Written by Dr. Arthur Mariano and Laura Bracken
The Mayalsian Airlines plane that went missing on March 8, 2014 highlights the difficultly in finding objects drifting on the surface of the ocean. The difficulty in finding objects or people lost at sea is due to rough weather, wave breaking, sun glare, observer fatigue, and that the search regions are large. Small errors in the initial position of the object can quickly because large errors because the ocean is turbulent. After 1-2 weeks, the predicted location of the object can be off by miles. This growth of error is also true for the inverse problem of trying to determine where an object was at an earlier time.
The Consortium for Advanced Research on the Transport of Hydrocarbon in the Environment (CARTHE), funded by the BP/Gulf of Mexico Research Initiative, studies and performs numerical simulations of how objects move on the surface of the ocean due to wind, waves, and ocean currents. Their research is focused on oil movement but their methods are applicable to a large number of problems including search and rescue, dispersion of pollutants, the transport of fish larvae from a spawning site, and finding the source of a pollutant.
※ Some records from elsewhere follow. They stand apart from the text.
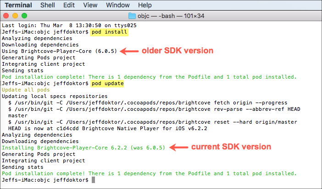Open the View menu
Viewport: 322px width, 189px height.
(90, 5)
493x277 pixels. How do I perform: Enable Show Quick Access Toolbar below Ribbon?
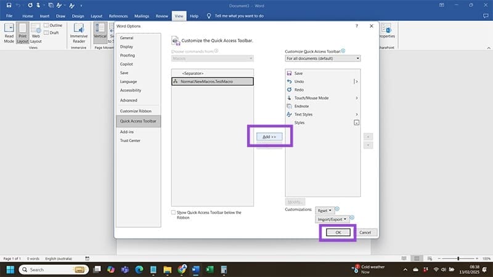pos(174,212)
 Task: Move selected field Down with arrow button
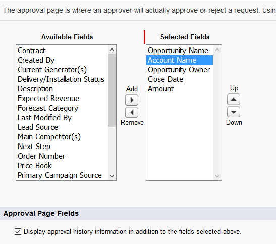[234, 112]
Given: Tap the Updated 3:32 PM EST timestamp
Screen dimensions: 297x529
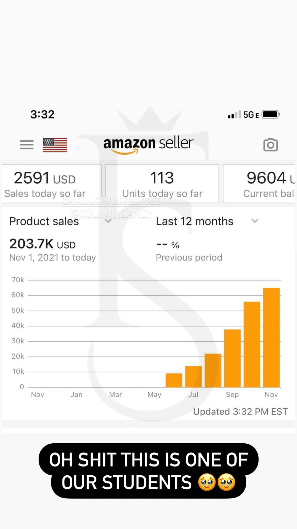Looking at the screenshot, I should pyautogui.click(x=240, y=412).
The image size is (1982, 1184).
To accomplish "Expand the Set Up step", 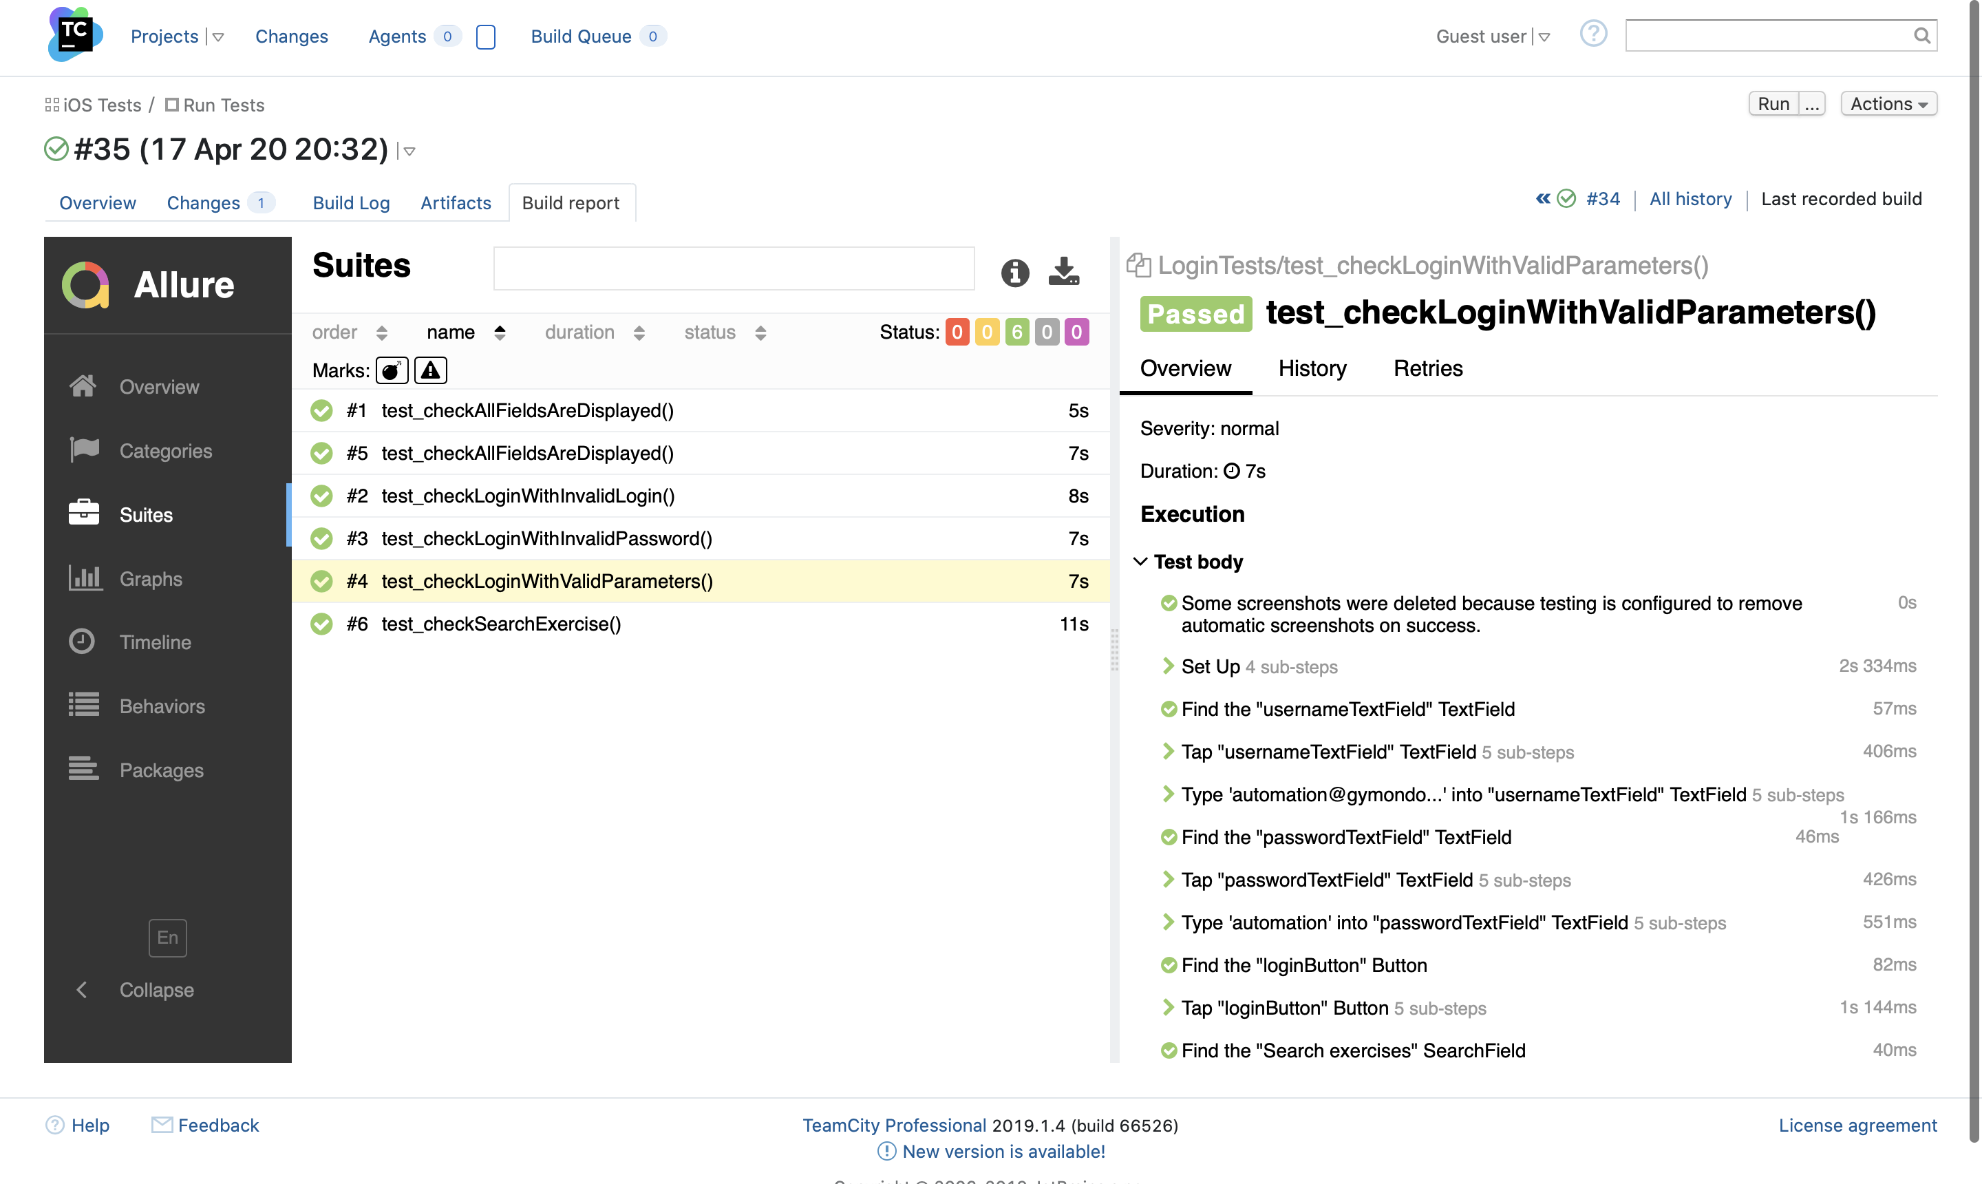I will 1168,665.
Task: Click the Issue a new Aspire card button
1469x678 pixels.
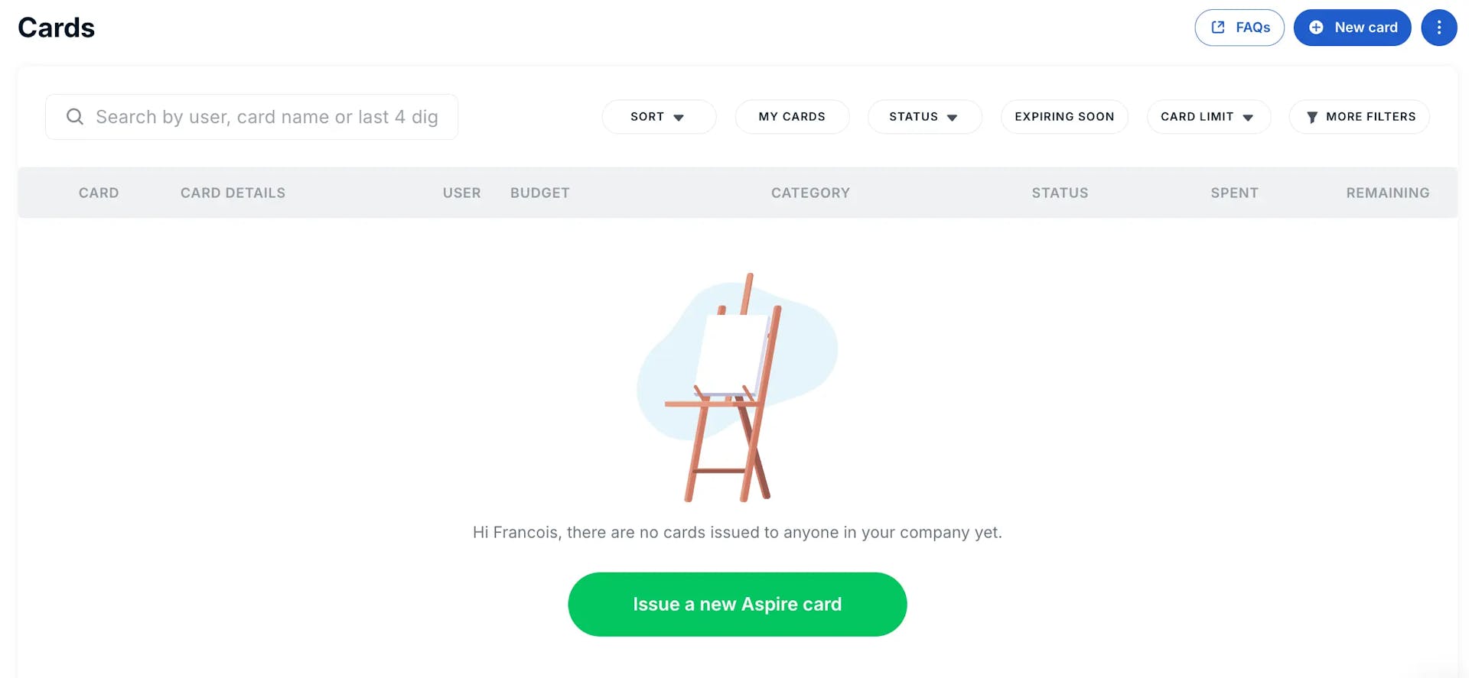Action: 737,604
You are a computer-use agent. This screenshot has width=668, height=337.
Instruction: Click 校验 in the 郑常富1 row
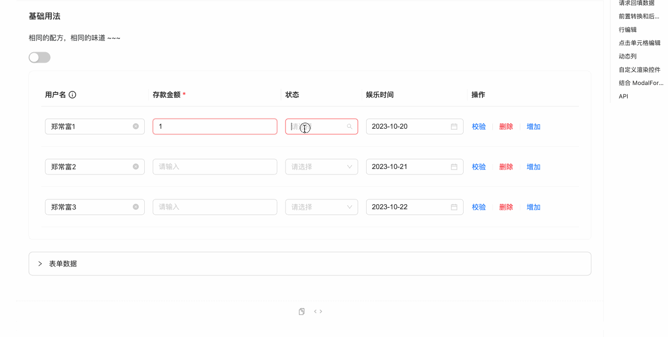click(x=478, y=126)
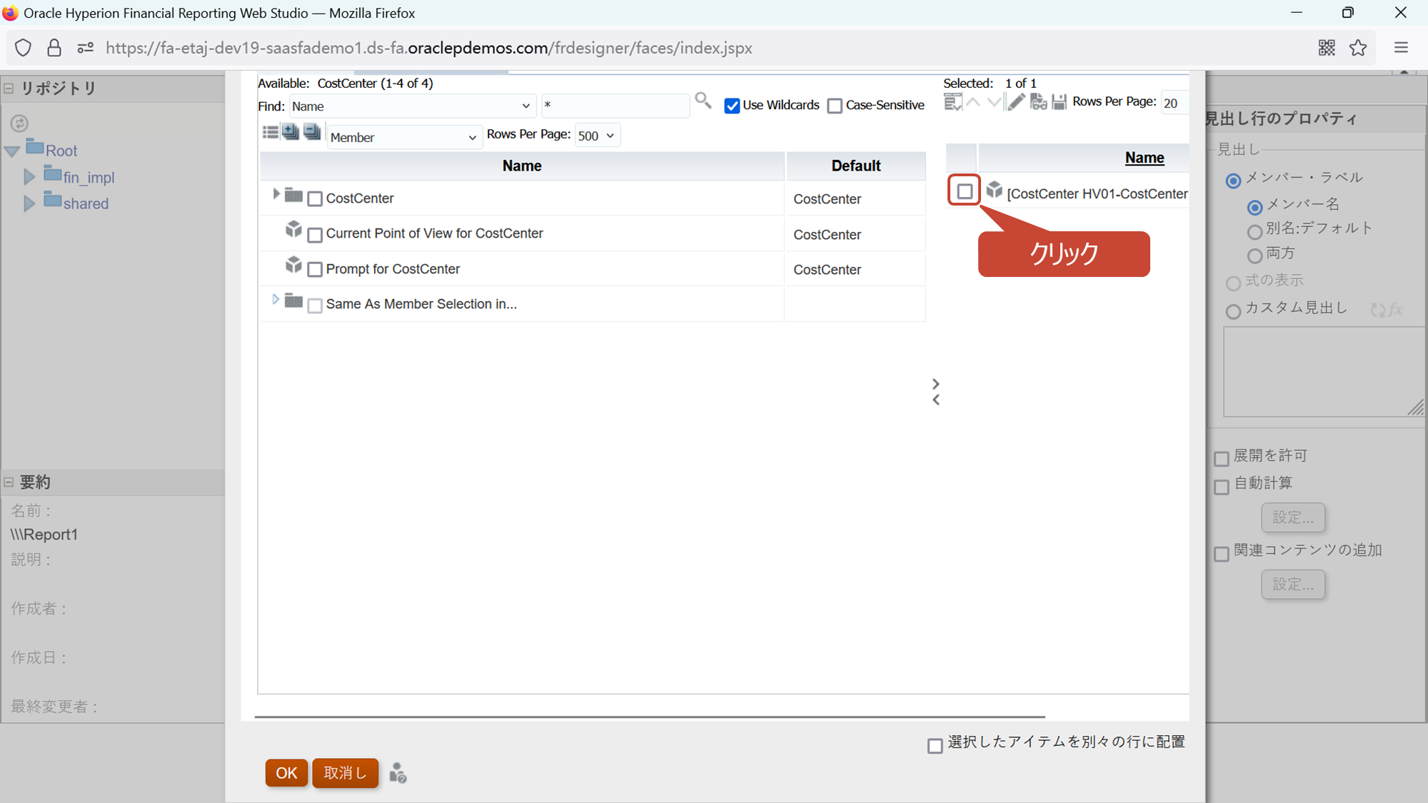Click the 取消し cancel button
Screen dimensions: 1428x803
pos(345,773)
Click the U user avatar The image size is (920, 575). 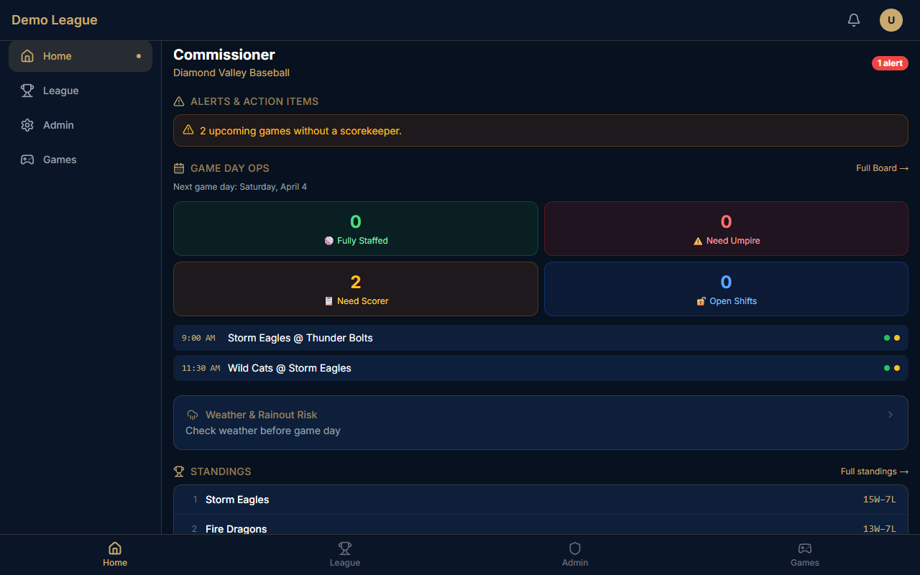(891, 20)
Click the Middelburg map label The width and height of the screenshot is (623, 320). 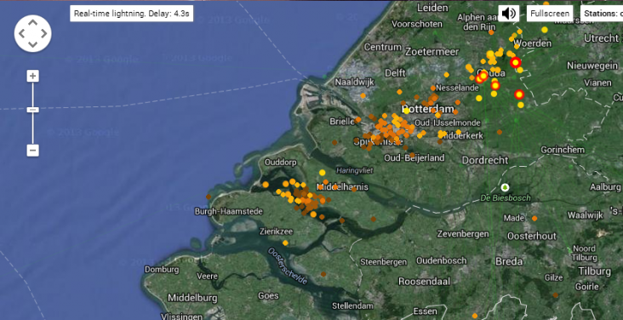[x=192, y=298]
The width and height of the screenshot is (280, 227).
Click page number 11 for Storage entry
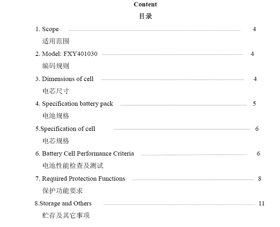(261, 204)
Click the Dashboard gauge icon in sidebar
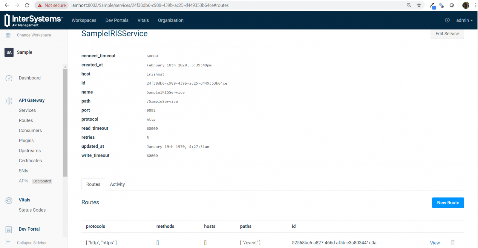The width and height of the screenshot is (478, 248). [9, 78]
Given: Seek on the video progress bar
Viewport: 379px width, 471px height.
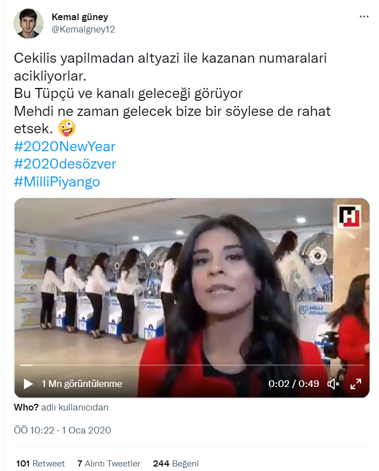Looking at the screenshot, I should [x=191, y=365].
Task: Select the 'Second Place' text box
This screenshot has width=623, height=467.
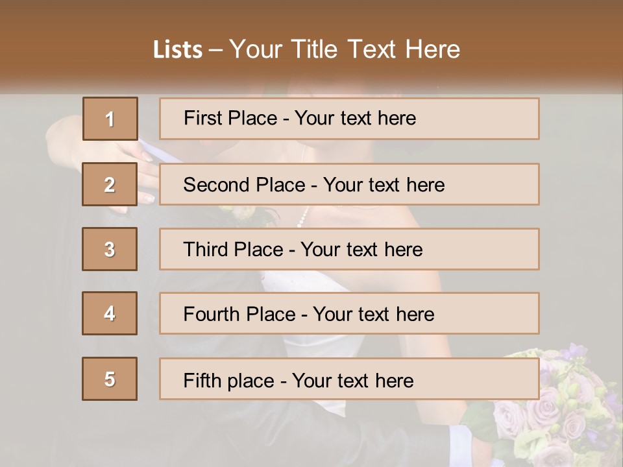Action: pyautogui.click(x=349, y=184)

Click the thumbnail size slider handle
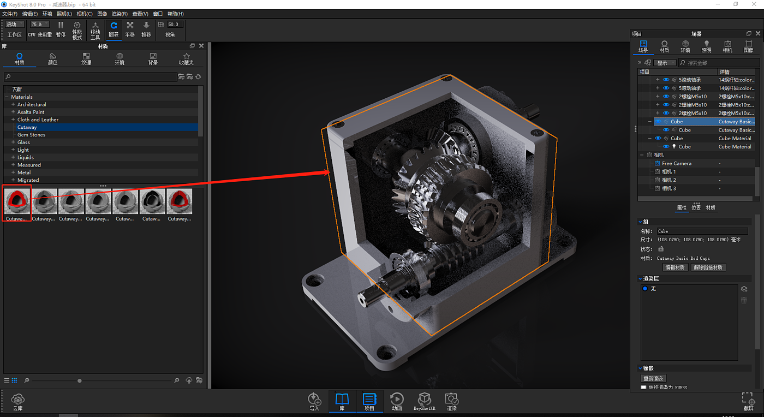(x=80, y=380)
As a timely example of the application of the methods to real world problems, Professor Arthur J. Mariano, Edward H. Ryan, and Lucas C. Laurindo analyzed a satellite image published by the BBC on March 26th for a region centered at 90.5 E, -44.7 S. The mathematical problem they are working on is known as the inverse Lagrangian Prediction Problem or the source estimation problem. Given a location of an object at some time, information about ocean currents and winds, and knowledge of the data error, estimate where the object was at an earlier time. For example, if fish larvae are found at one location and they are two weeks old, where is the spawning location? If a pollutant or wreckage is found on the ocean surface, where did it come from?
It is assumed for the calculations that there is a field of debris in a region the size of a couple football fields on March 23rd. The simulations use information about the wind speeds, ocean currents, and uncertainty in those data sets to calculate where the debris was the previous two weeks given the location of debris on March 23rd.
A set of plots for the estimated debris locations are shown for March 8th, March 15th, and March 22rd (below). As you go further back in time, the size of the cloud of possible locations increases because the uncertainty increases. These calculations demonstrate the difficulty in backtracking debris location given the amount of data uncertainty and the strong winds and currents in this region. Starting with a debris field that is in a region of 0.001 square miles, the search region grows to a large region approximately 10,000 square miles on Match 8th. Also, there are a few anomalous locations that are away from the highest concentrations of predicted search locations that have low probability but they are still possible locations.
As this example shows, the search region grows by seven orders of magnitude in 15 days. The search regions would continue to grow for longer prediction times, and it becomes more and more challenging to predict the movement of debris as time goes on. The Indian Ocean has large waves, strong winds and currents that move any set of objects drifting on the ocean surface in many different directions.
Calculation of where the debris could have been on March 22, 2014, one day before the satellite image-based location.
Calculation of where the debris could have been on March 15, 2014, one week before the satellite image-based location.
Calculation of where the debris could have been on March 8, 2014, 15 days before the satellite image-based location.